Almost any useful column with many unique values will be a candidate for indirectly identifying an individual, but also be an important column for your analysis. So if you completely hide every possible indirectly identifying column, your data is left useless.

You can solve this problem with PETs. Take note of two things by querying the data:

  • If you only search for “Tongan” alone (no Male), there are several Tongan women, so this linkage attack no longer works: select salary, gender from [table] where race = 'Tongan';
  • There are no null values in the gender or race columns.

Now let's say you apply the k-anonymization masking policy using Immuta.

Then you run this query again to find the Tongan man's salary: select salary from immuta_fake_hr_data where race = 'Tongan' and gender = 'Male';

You get no results.

Now you run this query ignoring the gender: select salary, gender from immuta_fake_hr_data where race = 'Tongan';

Only the women are returned.

The linkage attack was successfully averted. Remember, from our queries prior to the policy, the salary was 106072, so let’s run a query with that: select race, gender from immuta_fake_hr_data where salary = 106072;

There he is! But race will be suppressed (NULL) so this linkage attack will not work. It was also smart enough to not suppress gender because that did not contribute to the attack; suppressing race alone averts the attack. This is the magic of k-anonymization: it provides as much utility as possible while preserving privacy by suppressing values that appear so infrequently (along with other values in that row) that they could lead to a linkage attack.

Cell-level security

Cell-level security is not exactly an advanced privacy enhancing technology (PET) as in the example above, but it does provide impressive granular controls within a column for common use cases.

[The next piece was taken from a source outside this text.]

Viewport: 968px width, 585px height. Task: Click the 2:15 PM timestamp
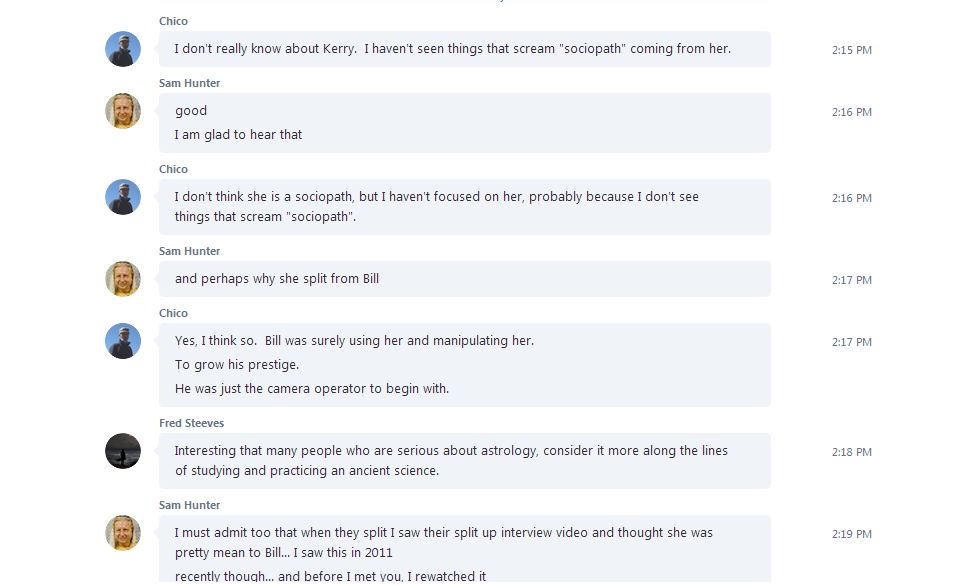point(851,51)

What is cell-level security?

If you have values in a column that should sometimes be masked, but not always, that is masking at the cell-level, meaning the intersection of a row with a column. What drives whether that cell should be masked or not is some other value (or set of values) in the rest of the row shared with that column (or a joined row from another table).

For example, a user wants to mask the credit card numbers but only when the transaction amount is greater than $500. This allows you to drive masking in a highly granular manner based on other data in your tables.

This technique is also possible using Immuta, and you can leverage tags on columns to drive which column in the row should be looked at to mask the cell in question, providing further scalability.